What does a small business gain by having a website? Customers! Small business owners need to realize that people aren’t using the yellow pages for anything other than door stops these days (except maybe my wife…that’s another story). In the past year, all three major search engines are skewing search queries towards local even when a user doesn’t include a local modifier. Small Business Owners owners need to not only create a Web presence, but they need to control it as well! It’s possible to create a Web presence without a full site thanks to things like Facebook, Yelp, Manta and other social media outlets. However, you have no control on any of those outlets. You have no say on how they’ll let you connect with customers. You can’t create an email list on Twitter. By relying on “other” sites to house your conversations you’re severely handicapping yourself.
Without a real Web site, you lose out on ways to:
- Differentiate yourself
- Create authority and credibility with customers and within your industry
- Spread ideas
- Get social
- Take advantage of Universal Search’s ranking power
- Benefit from the engines bias to show local results
- Share your company story and information
- House your own community
- Save costs by answering frequently asked questions
- Target your specific neighborhood (defined by zip code, points of interest, ideas, etc)
- Build an email list
Where should a small business owner start in building a Web site? Identify the purpose(s) of the site: Not all small business Web sites have the same goal. Many simply want to promote the product, while others are looking to promote their ideas or build an active community. MAKE SURE to give some thought to what you want to accomplish before you consider anything else. You’d be surprised how it changes your perspective.
Get your domain: In most cases, the domain name you choose will probably be very similar to your business name, however, that is not always the case. Be creative! A name plays a prominent role when people discover, remember, think about, talk about, search for, or navigate to a website. It establishes a theme for the branding of a website before people even visit it for the first time. You’ll find some basic pieces of advice all over the Web, and it’s worth mentioning those right away. Ideally, your domain name should be:
- Catchy and memorable,
- Easy to pronounce
- Easy to spell
- Not too similar to competing domain names
- Not a violation of someone else’s trademark.
Get hosting: This is typically where small business owners start eyeing the door. They’re cool with coming up with a sweet ride domain name, but for some reason “hosting” sounds scary. If you’re a small business owner, there are plenty of very affordable hosting options available that will get you up and running for less than $10 a month. Your hosting plan should also allow you the opportunity to create a [firstname.lastname@example.org] email address – VERY IMPORTANT – make sure you set that up to give you some added credibility
Hire someone to design it: You don’t need a fancy, feature-heavy Web site in order to promote your small business on the Web…You do need one that looks professional. If you can’t do it yourself, hire someone to give you a hand. You have to be willing to spend some money if you want quality service that gets results (this also applies to SEO and Content partners). Remember, there’s always some truth to the statement “You get what you pay for.”
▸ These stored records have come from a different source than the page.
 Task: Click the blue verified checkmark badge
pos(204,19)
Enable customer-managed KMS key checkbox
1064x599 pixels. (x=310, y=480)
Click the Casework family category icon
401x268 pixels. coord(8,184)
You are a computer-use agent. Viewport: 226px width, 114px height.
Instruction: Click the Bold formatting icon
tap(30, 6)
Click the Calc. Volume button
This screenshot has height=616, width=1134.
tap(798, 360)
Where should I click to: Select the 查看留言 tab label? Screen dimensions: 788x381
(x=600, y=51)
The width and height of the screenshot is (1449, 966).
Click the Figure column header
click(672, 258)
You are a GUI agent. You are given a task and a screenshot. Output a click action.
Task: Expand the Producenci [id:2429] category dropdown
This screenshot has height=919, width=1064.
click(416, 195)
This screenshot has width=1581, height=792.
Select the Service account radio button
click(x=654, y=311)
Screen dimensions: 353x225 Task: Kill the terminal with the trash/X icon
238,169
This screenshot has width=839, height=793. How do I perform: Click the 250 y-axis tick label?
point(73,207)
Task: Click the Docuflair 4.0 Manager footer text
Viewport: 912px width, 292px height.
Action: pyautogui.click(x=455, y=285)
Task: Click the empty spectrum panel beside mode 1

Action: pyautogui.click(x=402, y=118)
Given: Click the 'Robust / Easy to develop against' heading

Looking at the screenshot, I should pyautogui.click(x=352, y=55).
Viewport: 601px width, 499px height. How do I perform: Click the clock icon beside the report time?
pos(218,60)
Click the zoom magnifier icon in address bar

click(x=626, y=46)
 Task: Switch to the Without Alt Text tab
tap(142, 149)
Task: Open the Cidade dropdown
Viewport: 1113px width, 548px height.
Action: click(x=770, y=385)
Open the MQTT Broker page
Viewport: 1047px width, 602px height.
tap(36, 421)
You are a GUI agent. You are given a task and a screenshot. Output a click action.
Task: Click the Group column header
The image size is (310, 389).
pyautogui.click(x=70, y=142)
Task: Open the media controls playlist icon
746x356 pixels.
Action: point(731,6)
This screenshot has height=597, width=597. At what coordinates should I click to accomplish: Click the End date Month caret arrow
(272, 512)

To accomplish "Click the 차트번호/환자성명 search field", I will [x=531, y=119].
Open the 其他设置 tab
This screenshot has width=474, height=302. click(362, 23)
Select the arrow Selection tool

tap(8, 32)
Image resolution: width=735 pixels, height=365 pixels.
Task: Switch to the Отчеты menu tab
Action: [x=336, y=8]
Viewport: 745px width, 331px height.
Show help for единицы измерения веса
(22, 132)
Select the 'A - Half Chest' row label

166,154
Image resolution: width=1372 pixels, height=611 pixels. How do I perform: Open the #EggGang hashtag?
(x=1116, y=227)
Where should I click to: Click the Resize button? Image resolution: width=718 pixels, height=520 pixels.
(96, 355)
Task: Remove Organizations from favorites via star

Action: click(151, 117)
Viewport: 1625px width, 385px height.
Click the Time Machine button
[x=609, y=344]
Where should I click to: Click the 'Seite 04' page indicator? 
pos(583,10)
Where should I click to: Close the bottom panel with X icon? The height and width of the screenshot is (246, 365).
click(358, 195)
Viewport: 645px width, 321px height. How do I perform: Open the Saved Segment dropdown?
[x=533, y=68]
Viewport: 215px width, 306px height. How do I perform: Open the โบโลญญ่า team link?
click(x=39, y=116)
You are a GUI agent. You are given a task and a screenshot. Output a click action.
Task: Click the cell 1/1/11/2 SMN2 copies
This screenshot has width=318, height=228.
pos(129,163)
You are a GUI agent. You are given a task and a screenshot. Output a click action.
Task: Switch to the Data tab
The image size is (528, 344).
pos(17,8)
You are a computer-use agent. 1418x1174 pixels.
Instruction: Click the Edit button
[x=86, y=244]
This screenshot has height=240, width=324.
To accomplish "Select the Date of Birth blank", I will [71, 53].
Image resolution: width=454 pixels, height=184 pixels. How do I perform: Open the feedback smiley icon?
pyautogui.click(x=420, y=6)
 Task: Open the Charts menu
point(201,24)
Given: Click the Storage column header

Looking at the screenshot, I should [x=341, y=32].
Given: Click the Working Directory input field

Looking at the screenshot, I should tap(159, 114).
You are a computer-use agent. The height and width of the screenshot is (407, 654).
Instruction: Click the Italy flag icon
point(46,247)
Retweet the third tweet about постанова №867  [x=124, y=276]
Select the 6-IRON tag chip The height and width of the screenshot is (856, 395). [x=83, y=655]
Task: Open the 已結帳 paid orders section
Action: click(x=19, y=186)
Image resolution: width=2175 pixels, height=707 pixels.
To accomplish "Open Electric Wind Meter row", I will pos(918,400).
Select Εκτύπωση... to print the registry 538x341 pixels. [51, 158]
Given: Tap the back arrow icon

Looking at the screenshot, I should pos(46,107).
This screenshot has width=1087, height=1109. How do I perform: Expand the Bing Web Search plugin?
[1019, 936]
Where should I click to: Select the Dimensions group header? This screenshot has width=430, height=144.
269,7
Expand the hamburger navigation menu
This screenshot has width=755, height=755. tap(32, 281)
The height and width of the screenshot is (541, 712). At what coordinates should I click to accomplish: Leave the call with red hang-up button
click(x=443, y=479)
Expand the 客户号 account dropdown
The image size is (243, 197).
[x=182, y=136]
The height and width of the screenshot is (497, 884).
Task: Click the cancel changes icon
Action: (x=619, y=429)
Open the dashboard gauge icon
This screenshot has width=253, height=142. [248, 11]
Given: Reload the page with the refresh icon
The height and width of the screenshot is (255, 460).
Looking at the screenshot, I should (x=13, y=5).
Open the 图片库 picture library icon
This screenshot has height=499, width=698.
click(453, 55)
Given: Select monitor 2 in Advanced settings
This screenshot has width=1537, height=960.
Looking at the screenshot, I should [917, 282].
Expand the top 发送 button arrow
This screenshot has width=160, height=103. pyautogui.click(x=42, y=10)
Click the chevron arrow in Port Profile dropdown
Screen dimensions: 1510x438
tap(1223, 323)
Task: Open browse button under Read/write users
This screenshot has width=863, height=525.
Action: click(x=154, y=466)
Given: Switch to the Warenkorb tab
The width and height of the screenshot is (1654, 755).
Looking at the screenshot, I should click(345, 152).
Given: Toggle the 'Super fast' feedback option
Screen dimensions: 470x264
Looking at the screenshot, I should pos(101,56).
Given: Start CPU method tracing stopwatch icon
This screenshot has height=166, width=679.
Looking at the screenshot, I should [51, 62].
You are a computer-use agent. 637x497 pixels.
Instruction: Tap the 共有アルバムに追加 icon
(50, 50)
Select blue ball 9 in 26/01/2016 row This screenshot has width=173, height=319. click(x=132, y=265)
Create your content: Again, you’re not Microsoft, Ford or Amazon.com. You don’t need a huge Web site over flowing with content. You just need to give potential customers some place trusted to land that tells them who you are and what you’re about. That means creating (at minimum) your Home page, Product or Service pages, an About Us page, and a Contact us page to share information about who you are and what you do, but also to localize your business through content.
Get listed: Claiming your local business listing in Google, Yahoo, Bing, Yelp, BOTW and all over third-party sites is is key! If you’re not sure if you’re site is already listed or what info the engines have about you, the appropriately-named GetListed.org is your window into that world.
Marketing it: Like the design stage above, you may want to outsource your marketing efforts to professionals who can help you create a social media plan or a marketing road map. However, if you’re willing to get your hands dirty, this is a step that you can handle with a little education. There are plenty of easy ways to build buzz for your small business site without hiring a full-fledged Internet marketing company. One great resource is American Express’s OPEN Forum. You may not even need people like me.
While the number of Small Business Owners creating Web sites is up, that number really needs to grow in the next year. The search engines’ obsession with local has made your Web site an even bigger part of your business and marketing plan. Get on board or be left behind.